I created this project with the purpose of learning recommender systems and improve software design skills. Also I wanted to create something useful. Even though it’s a pet project I believe it can be used to solve real information filtering problems which are commonly faced in the E-Commerce world. Feel free to contact me grigoriyroghkov@gmail.com.

What is Recommender Lab

Recommender systems play a major role in today’s ecommerce industry. Recommender systems suggest items to users such as books, movies, videos, electronic products and many other products in general. Creating a new recommender is costly so companies try to use existing solutions.

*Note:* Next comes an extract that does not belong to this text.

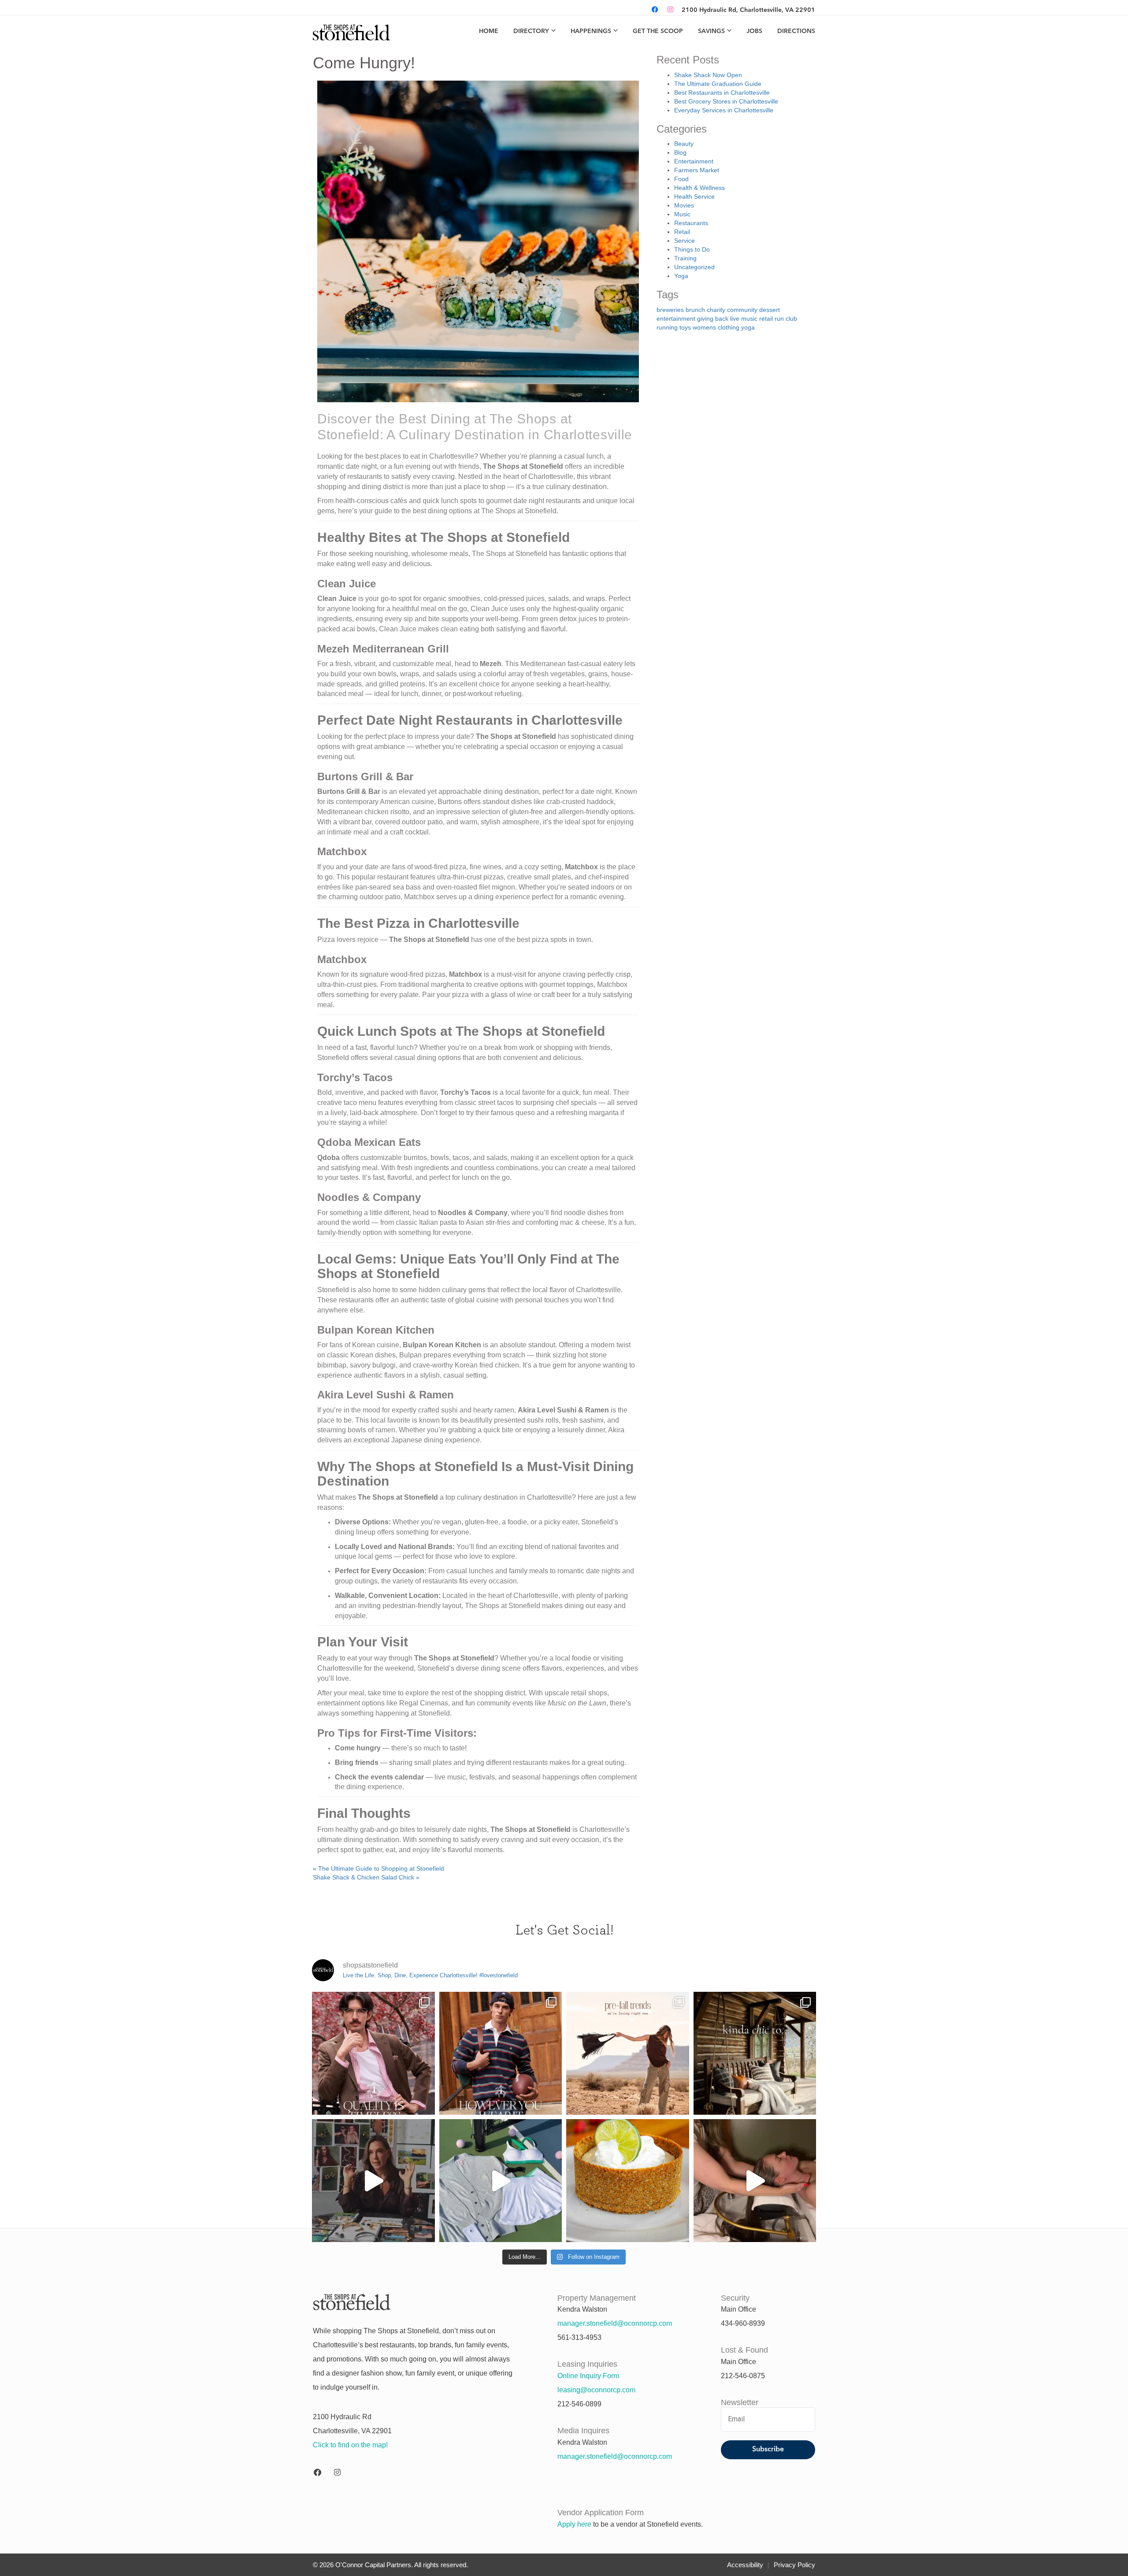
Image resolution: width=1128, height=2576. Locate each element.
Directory (531, 31)
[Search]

This project aims to provide a RESTful service which accepts events’ data and items’ properties and provide recomendations. Item consists of a set of properties which can be configured. Event means some action made by user towards the item, this action should have a preference evidence.

Modified cross-occurrence correlation algoritm from Apache Mahout alows to use any number of indicators (buy, add to cart, view etc.) to predict user preferences.

Architecture

The recommender system implemented in this project uses Correlated Cross-Occurrence algorithm which allows using multiple indicators effectively.

Few links:

The project approaches microservice architecture. Apache Spark and Apache Mahout is used to create item similarity model. The model is trained offline periodically. Trained model it deployed on ElasticSearch, which provides a benefit of fast response for recommendations as well as using it’s rich query language to apply business filters to ranked lists of recommendations. docker-compose is utilized to deploy services.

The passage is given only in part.